__Excerpted passage__:
-=-=-
If the property to be flooded by sea level rise is valuable enough, build dikes and a pumping system, Otherwise, write it off. Less than a third of a meter in a hundred years allows more than enough time to do the work.

Reply to  Tom Halla
September 14, 2017 1:33 am

Indeed, just look at the “property” wiped out in the Keys: mostly mobile homes.

Humans have been able to measure relative elevation for at least 150 years, since about 1850 when spirit levelling first came into use.

Roman and Egyptian engineers understood relative elevation, we did not need to wait to invest the spirit level.

Reply to  Greg
September 14, 2017 8:48 am

Here’s a good bit of information to counter the climate cultist sea level memes.

Leo Smith
Reply to  Tom Halla
September 14, 2017 2:42 am

I spent fourteen years in a cottage 6 feet below the level of the river 300 yards away.
In a place that used to be drained by windmills, but as soon as steam engines came they used those, and thereafter diesel and now small electric units.
Did you know that the greatest danger came from moles, undermining the earth dykes?
Mole catching was a lucrative profession once.comment image
Anyway, coping with slowly rising sea levels is simple enough and a lot cheaper than renewable energy.
You surround ‘polders’ with earth dykes (levées in USA spik?) – and that’s a handy place to put the roads, and you pump the polders dry with electric pumps.
Some of these polders are allowed to flood if water rise cannot be coped with.
In the case of river valleys subject to tidal flows, a tide barrier can be constructed as e.g. has been done in for London.
Unless sea rise is massive and rapid as may have occurred when the straits of Gibraltar were breached* – its not hard to cope with it.
Some protection, some abandonment.
* – 10 meters a day is hypothesized.

Reply to  Leo Smith
September 14, 2017 6:52 am

When the Black Sea flooded is another possible example.

Reply to  Leo Smith
September 14, 2017 9:17 am

This is the Cruquius steam pump, that drained the Schiphol polder, within which Amsterdam Schiphol airport is built. (12 ft below sea level). Yes Schiphol seems to be dry 24/7/52, without any iminent threat of inundation.
-=-=-
__Rows__:
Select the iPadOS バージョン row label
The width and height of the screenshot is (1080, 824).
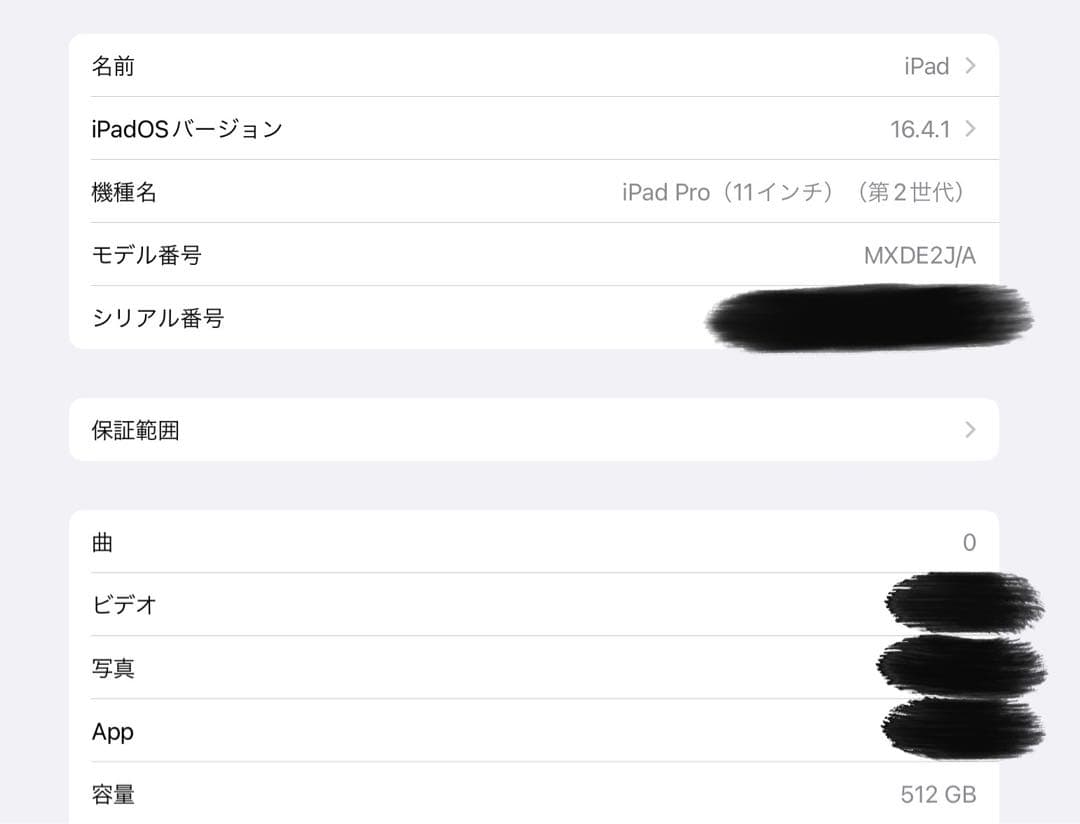pos(187,129)
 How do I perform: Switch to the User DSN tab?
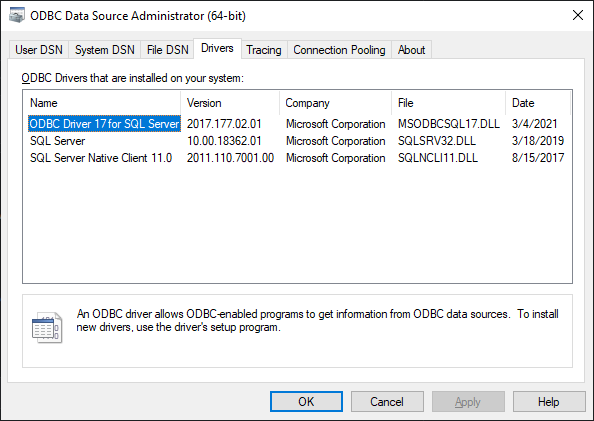coord(39,50)
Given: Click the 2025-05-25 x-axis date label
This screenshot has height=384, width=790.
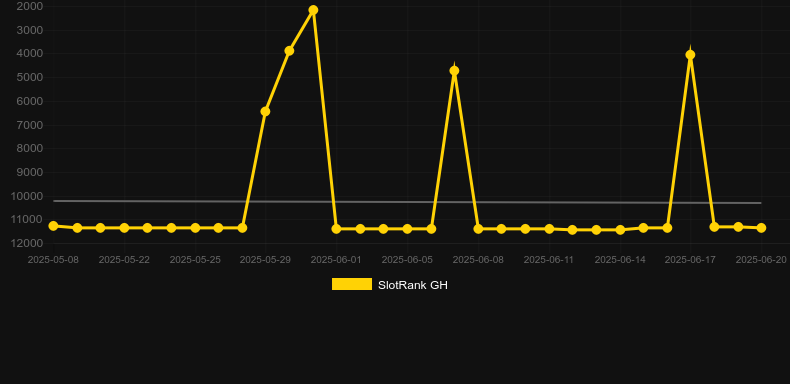Looking at the screenshot, I should [195, 260].
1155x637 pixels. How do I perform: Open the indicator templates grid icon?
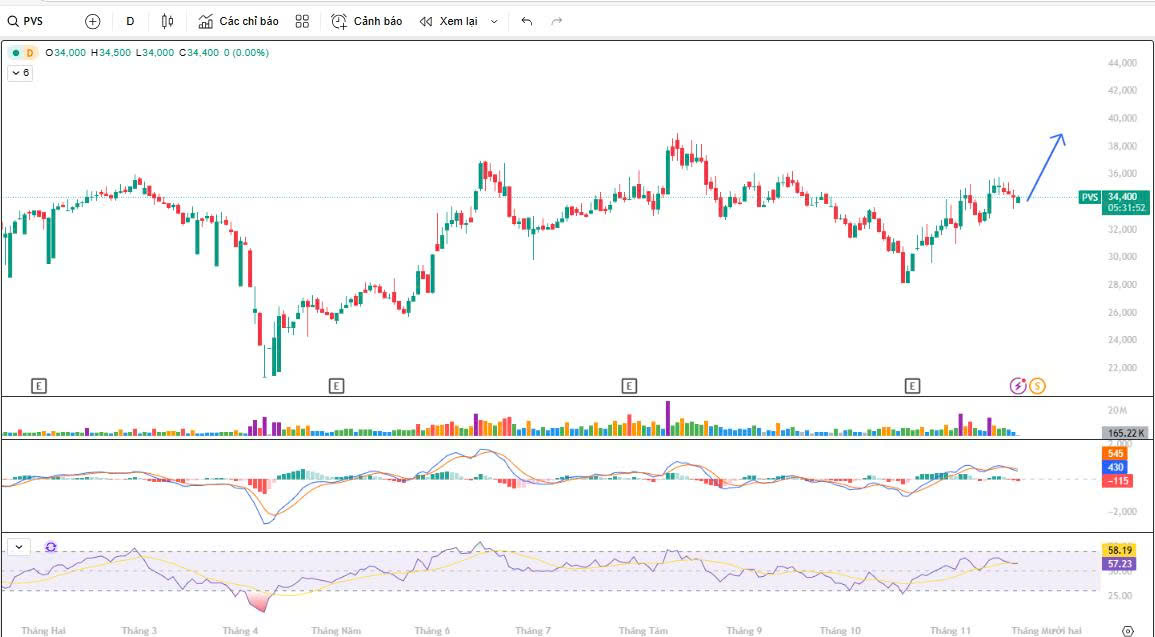point(303,21)
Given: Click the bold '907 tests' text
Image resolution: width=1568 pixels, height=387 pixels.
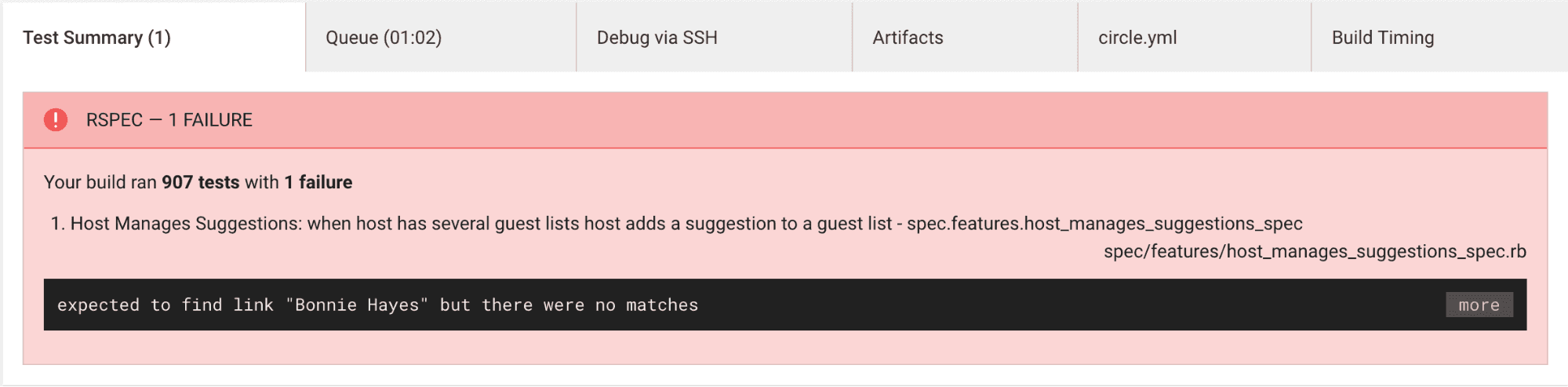Looking at the screenshot, I should 200,182.
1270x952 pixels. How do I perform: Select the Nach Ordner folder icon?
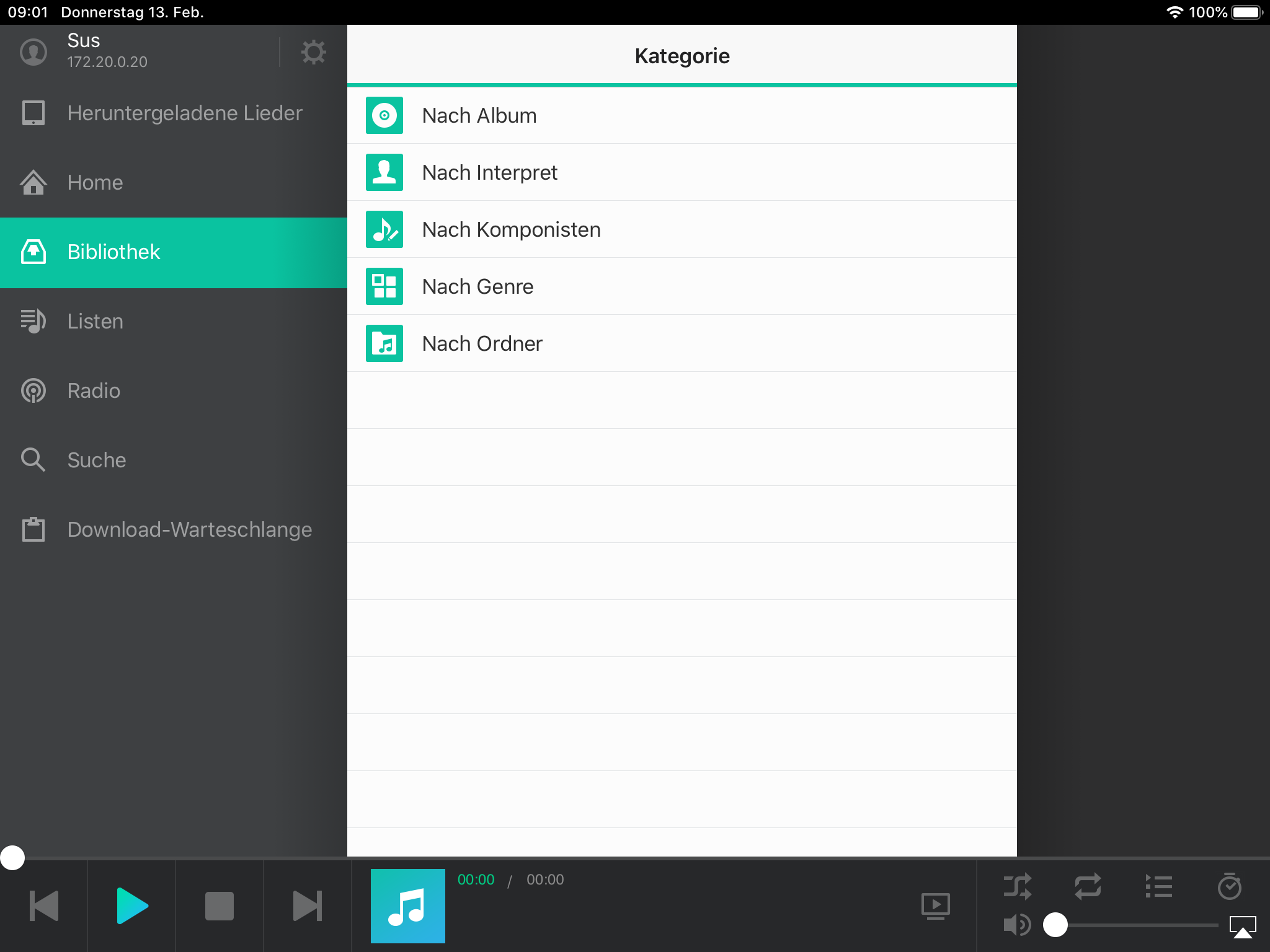point(384,343)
-=-=-
__Written request 1__: Shift the coordinates in the answers by adding 138 to every number in them, and write out again the rows starting at the line that contains "1270x952 pixels. How" and ending at the end of the rows, requests included. Give only those lines, and leave the pictures out.
__Written request 2__: Carry on the comment thread about coping with sea level rise from the point where it stops.

__Task result 1__:
1270x952 pixels. How do I perform: Select the Nach Ordner folder icon?
point(522,481)

__Task result 2__:
The Cruiquius steam engine was built by Harveys in Cornwall, and is claimed to be the biggest ever built. (9 high pressure cylinders that surround a huge low pressure cylynder). But I think the Crossness beam engine on the Thames is larger, and is a masterpiece of Victorian architecture – more like an ornate museum than a pumping station.
The Cruiquius pumping station….comment image

Reply to  Leo Smith
September 14, 2017 9:27 am

The Crossness sewage pumping station on the Thames. Now THAT is how you build national engineering infrastructure (when the country is confident and prosperous……..)comment image

David A
Reply to  Tom Halla
September 14, 2017 3:11 am

People in Malibu, California are so worried about sea level rise – you can pick up a home there for only $80 million.
Sea level in Northern California is falling

Reply to  Tom Halla
September 14, 2017 6:50 am

Most buildings are only built to last 60 to 70 years. SLR is so slow that the solution is simple. Wait for the buildings in harms way to finish their natural life. Then instead of replacing them, tear them down and rebuild a mile or two inland.

Reply to  MarkW
September 14, 2017 2:43 pm

That is unless your the mayor of any of the cities being effected. Then all the problems are due to climate change and the Federal Government (ie: American tax payer) must be made to pay for years of greed and poor planning. Was driving the big truck and tuning the radio came across an NPR program in which the mayor of Tampa was being interviewed. Was surprised at the tone of the interviewer who asked something to the effect: ‘Tampa has dodged a bullet from the recent hurricane but it can’t expect to remain so lucky. What are your plans Mr. Mayor to address the problem of so many years of poor decisions in the placement of developments which have continually been allowed to be built in the low lying coastal areas?’
The mayor first did the usually meaningless two bit shuffle and then launched into how the current administration must take climate change seriously and it was a tragedy it didn’t.

Reply to  MarkW
September 15, 2017 11:42 am

Mark – yes, or do what we’ve been doing in Florida for decades – if you want to retain your waterfront, or near the water home, build upwards. Instead of putting the first floor at natural grade, elevate, either with stem wall foundations, or build on pilings (as some call them, “stilts”). The space between the first occupied floor level and ground is still useful space, because it will flood only momentarily on a rare recurrence rate. Use it for storage, garage, put your barbecue grill there, etc.
We have been establishing required “first floor elevations” by building code and FEMA flood maps, periodically revised, for many decades now in Florida. No big deal.

Reply to  MarkW
September 15, 2017 6:44 pm

Yup, Northern Australians have been doing this for decades. Google Queenslander style.
Chicago raised the whole city one story back in the day. We’re probably too politically insipid to do that today.

September 13, 2017 6:19 pm

Sea level has often been higher than now during the Holocene. It’s rising naturally, as a result of leaving the Little Ice Age, but its rate hasn’t increased in this century and didn’t in the last one. And the long-term trend is still down, as it has been for more than 3000 years.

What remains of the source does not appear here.